Calculates the conductive and radiative wall heat transfer coefficient according to Ofuchi and Kunii1

\[ h_{wall}^{cd,ra} = \frac{k_{eff}^{stag} k_{wall}^{stag}}{k_{eff}^{stag} - \frac{k_{wall}^{stag}}{2}} \]

where

\[ k_{eff}^{stag} = k_f \left[\varepsilon \left(1 + \frac{h_{rv}d}{k_f}\right) + \frac{1-\varepsilon}{\left(\frac{1}{\phi}+\frac{h_{rs}d}{k_f}\right)^{-1} + \frac{2}{3\kappa}}\right] \]

and

\[ k_{wall}^{stag} = k_f \left[\varepsilon_{wall} \left(2 + \frac{h_{rv}d}{k_f}\right) + \frac{1-\varepsilon_{wall}}{\left(\frac{1}{\phi_{wall}}+\frac{h_{rs}d}{k_f}\right)^{-1} + \frac{1}{3\kappa}}\right] \]

where the wall porosity, \(\varepsilon_{wall}\), is assumed to be \(0.4\) and \(\phi_{wall}\) is given by

\[ \phi_{wall} = \frac{1}{4} \frac{\left(\frac{\kappa-1}{\kappa}\right)^2}{\ln{\kappa} - \frac{\kappa-1}{\kappa}} - \frac{1}{3\kappa} \]

where \(\kappa = k_s/k_f\).


  1. K. Ofuchi and D. Kunii, “Heat-transfer characteristics of packed beds with stagnant fluids,” International Journal of Heat and Mass Transfer, vol. 8, no. 5, pp. 749–757, 1965. 

Parameters:

  • k_f

    Thermal conductivity of the fluid, \(k_f\) [W/m⋅K].

  • k_s

    Thermal conductivity of the solid, \(k_s\) [W/m⋅K].

  • h_rv

    void-to-void radiative heat transfer coefficient, \(h_{rv}\) [W/m2⋅K].

  • h_rs

    Solid-to-solid radiative heat transfer coefficient, \(h_{rs}\) [W/m2⋅K].

  • eps

    Void fraction, \(\varepsilon\).

  • d

    Particle diameter, \(d\) [m].

  • phi

    Effective film thickness ratio, \(\phi\).
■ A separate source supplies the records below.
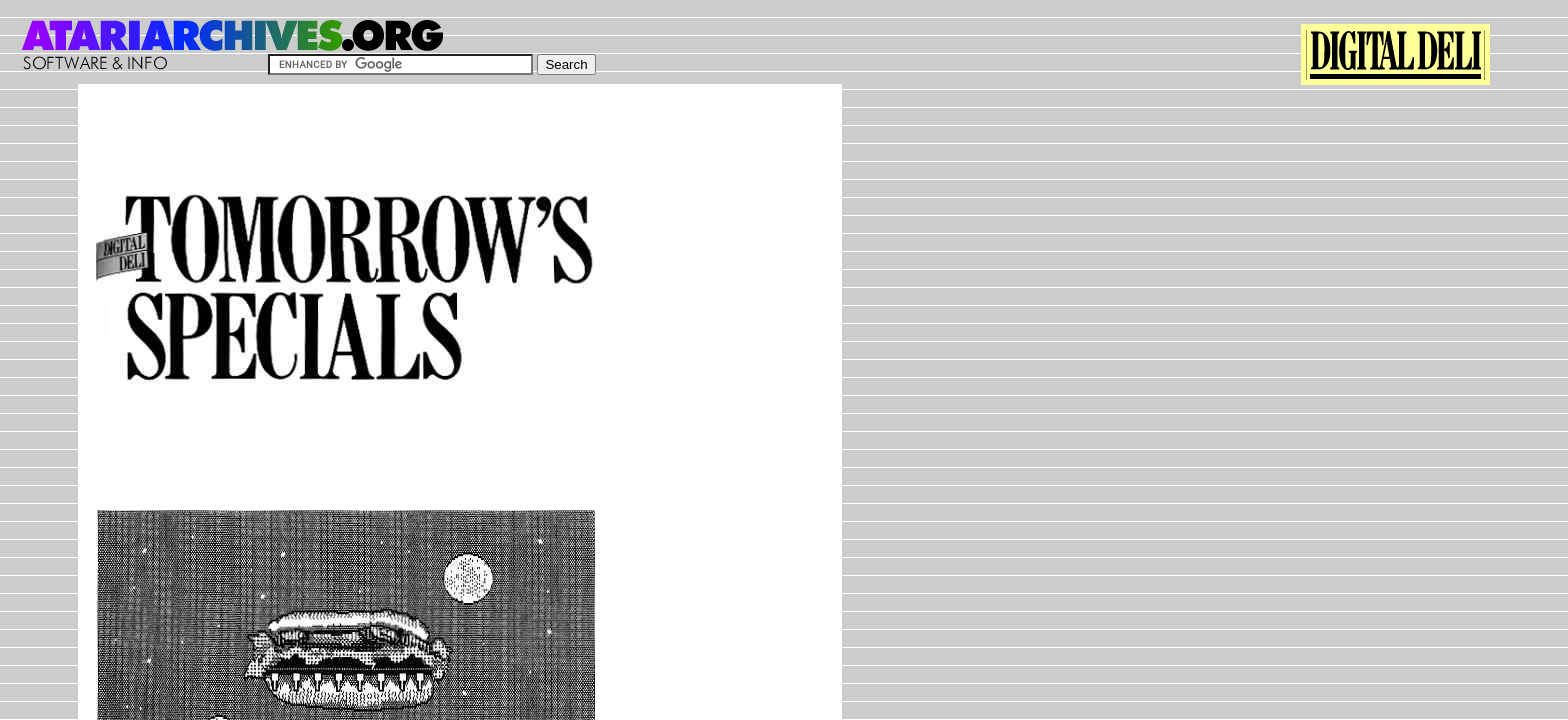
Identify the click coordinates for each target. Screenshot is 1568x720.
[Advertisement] (460, 147)
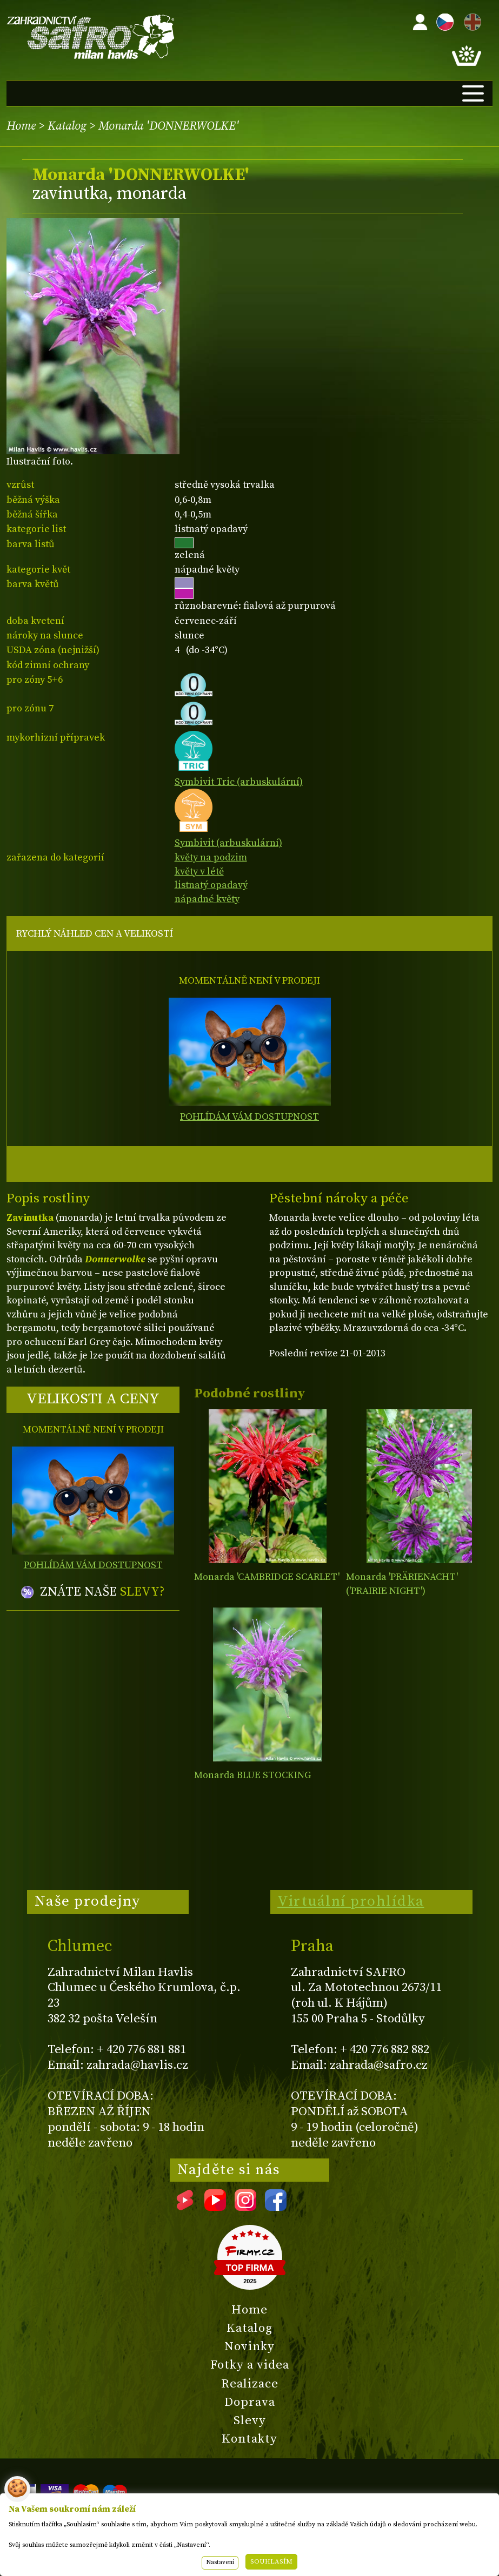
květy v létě (199, 871)
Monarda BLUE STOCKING (252, 1775)
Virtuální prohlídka (350, 1901)
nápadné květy (207, 899)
pressure_drop(dz, rho_f, mu_f, G, eps, d, *, psi=0.9, xi1=180, xi2=1.8) staticmethod

Calculates the pressure drop using the modified Ergun's equation1

\[ \Delta P = \frac{\Delta z G^2}{\rho_f d} \left[ \xi_1 \frac{(1-\epsilon)^2}{\epsilon^3 \psi^2} \frac{\mu_f}{Gd} + \xi_2 \frac{(1-\epsilon)}{\epsilon^3 \psi}\right] \]

  1. I. Macdonald, M. El-Sayed, K. Mow, and F. Dullien, “Flow through porous media-the Ergun equation revisited,” Industrial & Engineering Chemistry Fundamentals, vol. 18, no. 3, pp. 199–208, 1979. 

Parameters:

  • dz

    Axial position step size, \(\Delta z\) [m].

  • rho_f

    Density of the fluid, \(\rho_f\) [kg/m3].

  • mu_f

    Dynamic viscosity of the fluid, \(\mu_f\) [Pa⋅s].

  • G

    Effective mass flow rate per unit cross-section, \(G\) [kg/m2⋅s].

  • eps

    Void fraction, \(\varepsilon\).

  • d

    Particle diameter, \(d\) [m].

  • psi

    Sphericity, \(\psi\).

  • xi1 (float, default: 180 ) –

    Viscous loss coefficient, \(\xi_1\).

  • xi2 (float, default: 1.8 ) –

    Inertial loss coefficient, \(\xi_2\).